Text provided:
....

Computer Science at Platinum Level requires the candidate to completely understand and describe the basic building blocks of computing such as the use of abstractions to formulate real world models; algorithms for planning program structures; programming languages, both textual and visual; and binary and boolean patterns and statements. As a result of reviewing their work, they will be able to identify and use automated methods or alternative ways of working to improve programming and using computers. Unfamiliar aspects will require support and advice from other people.

A work activity will typically be ‘straightforward or routine’ because:

The task or context will be familiar and involve few variable aspects. The techniques used will be familiar or commonly undertaken.

Example of context – designing, planing, implementing and testing a program for controlling a physical system or solving a complex problem.

Support for the assessment of this award

Example of typical Computing work at this level (Coming Soon)

Assessor's guide to interpreting the criteria

General Information

QCF general description for Level 3 qualifications

  • Achievement at Level 3 (EQF Level 4) reflects the ability to identify and use relevant understanding, methods and skills to complete tasks and address problems that, while well defined, have a measure of complexity. It includes taking responsibility for initiating and completing tasks and procedures as well as exercising autonomy and judgment within limited parameters. It also reflects awareness of different perspectives or approaches within an area of study or work.
  • Use factual, procedural and theoretical understanding to complete tasks and address problems that, while well defined, may be complex and non-routine.
  • Identify, select and use appropriate skills, methods and procedures.
  • Use appropriate investigation to inform actions.
  • Review how effective methods and actions have been.
  • Take responsibility for initiating and completing tasks and procedures, including, where relevant, responsibility for supervising or guiding others.
  • Exercise autonomy and judgement within limited parameters information and ideas.

Requirements

  • Standards must be confirmed by a trained Level 3 Assessor or higher.
  • Assessors must at a minimum record assessment judgements as entries in the online mark book on the INGOTs.org certification site.
  • Routine evidence of work used for judging assessment outcomes in the candidates' records of their day to day work will be available from their ePortfolios and online work.
  • Assessors should ensure that relevant web pages are available to their Account Manager on request by supply of the URL.
  • When the candidate provides evidence of matching all the criteria to the specification, subject to the guidance below, the assessor can request the award using the link on the certification site. The Account Manager will request a random sample of evidence from candidates' work that verifies the assessor's judgement.
  • When the Account Manager is satisfied that the evidence is sufficient to safely make an award, the candidate's success will be confirmed and the unit certificate will be printable from the web site.
  • Each unit at Level 3 has recommended guided learning hours based on time required to complete by an average learner.

Assessment Method
Assessors can score each of the criteria N, L, S or H. N indicates no evidence and it is the default setting. L indicates some capability but some help still required to meet the standard. S indicates that the candidate can match the criterion to its required specification in keeping with the overall level descriptor. H indicates performance that goes beyond the expected in at least some aspects. Candidates are required to achieve at least S on all the criteria to achieve the full unit award.

Expansion of the assessment criteria

1. The candidate will understand the computational problem solving process

1.1 I can organise data in terms of logical patterns

Candidates should be able to find patterns in simple and complex data sets and classify and organise the sets appropriately. They should be able to make the link from simple analysis to data mining as a significant application.

....

Dataset extract:
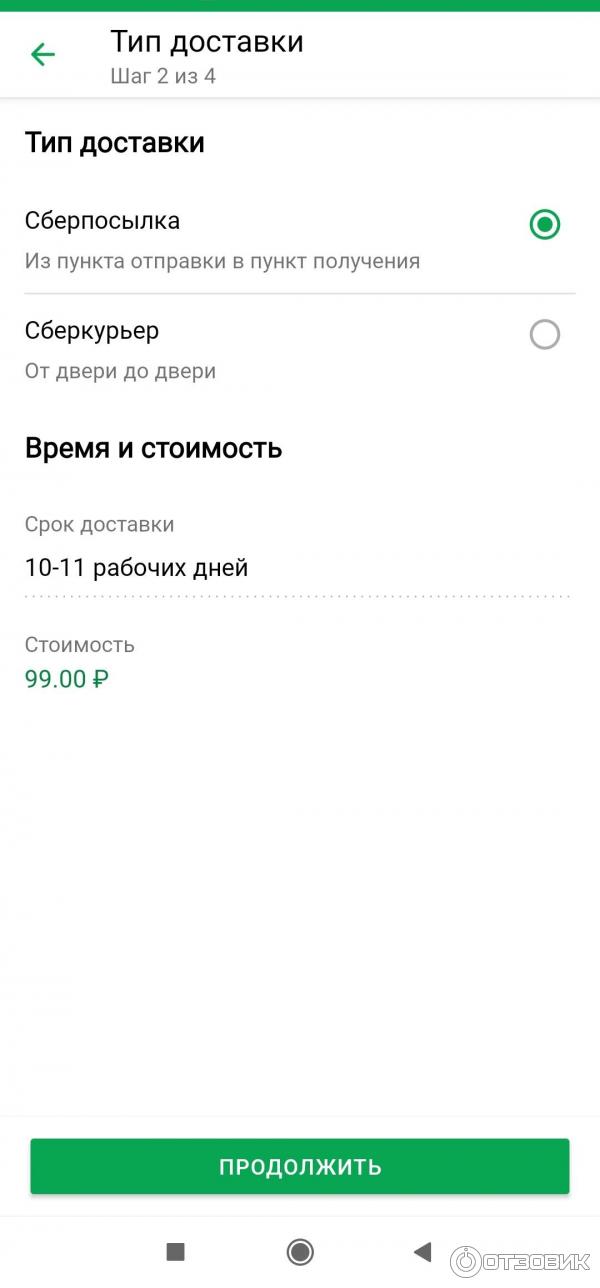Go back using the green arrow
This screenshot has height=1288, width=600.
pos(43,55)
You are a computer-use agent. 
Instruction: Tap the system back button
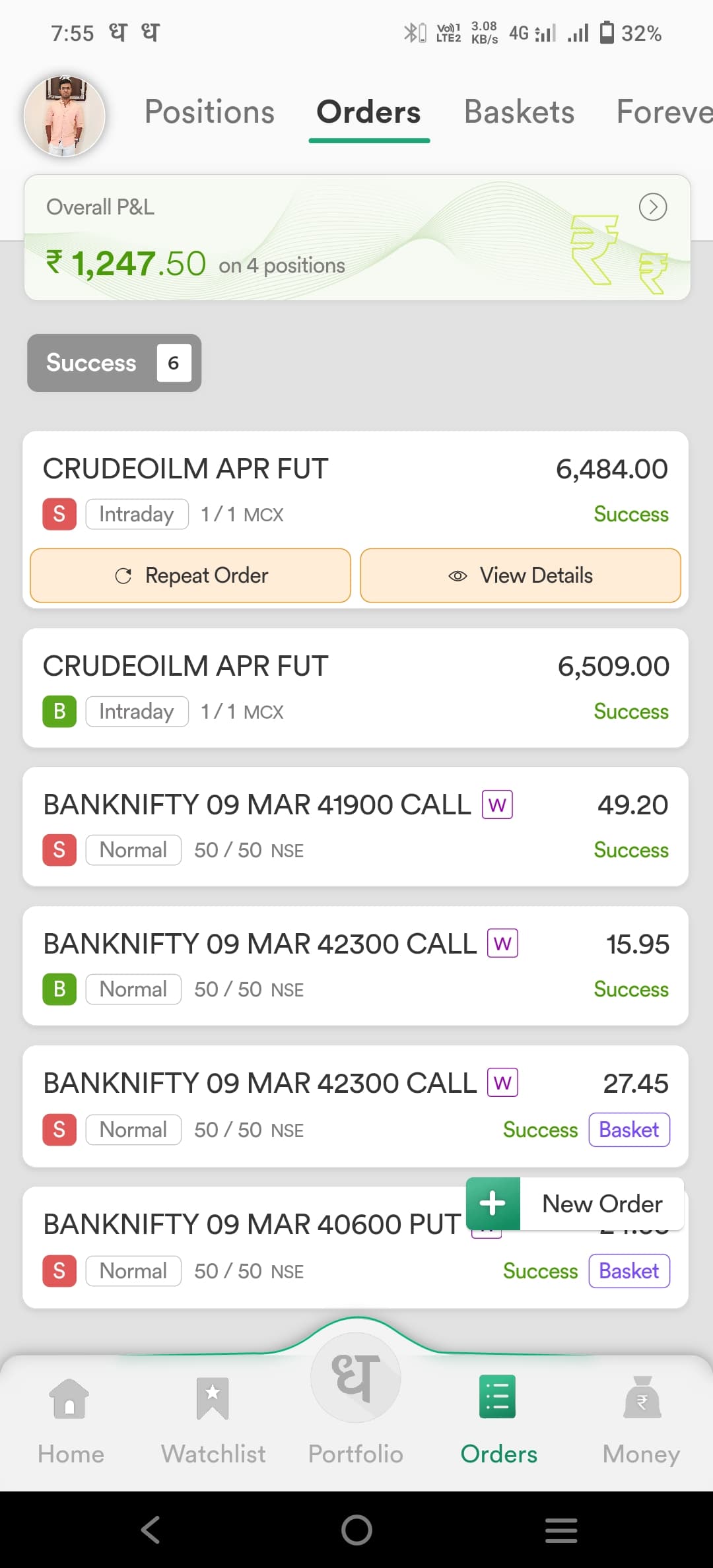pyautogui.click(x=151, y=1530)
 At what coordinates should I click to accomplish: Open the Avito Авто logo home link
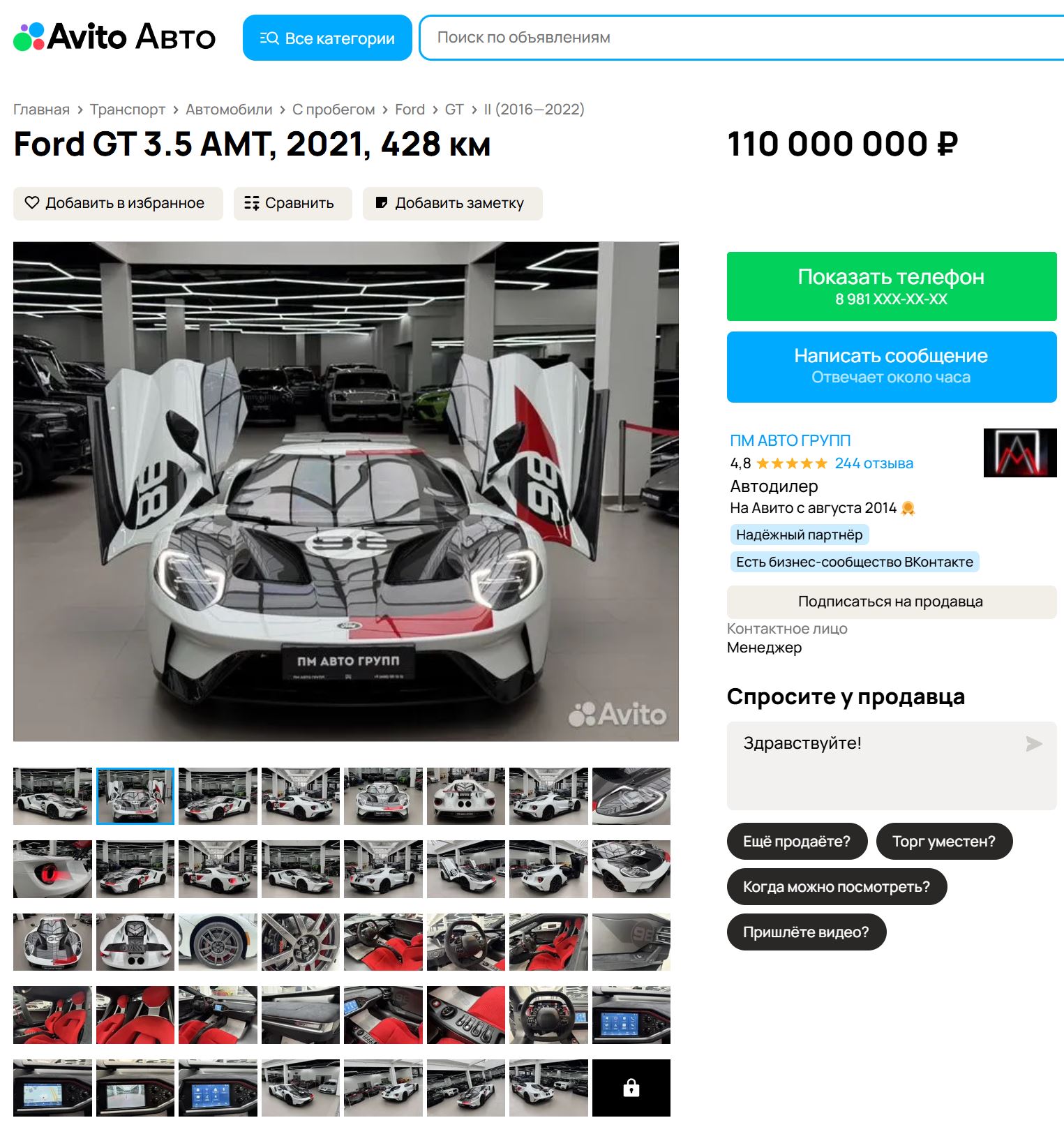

....

The request: Quote the computer science award text word for word, starting with "Computer Science at" and going on through "from other people.". The lines can be left aside.

Result for this task:
Computer Science at Platinum Level requires the candidate to completely understand and describe the basic building blocks of computing such as the use of abstractions to formulate real world models; algorithms for planning program structures; programming languages, both textual and visual; and binary and boolean patterns and statements. As a result of reviewing their work, they will be able to identify and use automated methods or alternative ways of working to improve programming and using computers. Unfamiliar aspects will require support and advice from other people.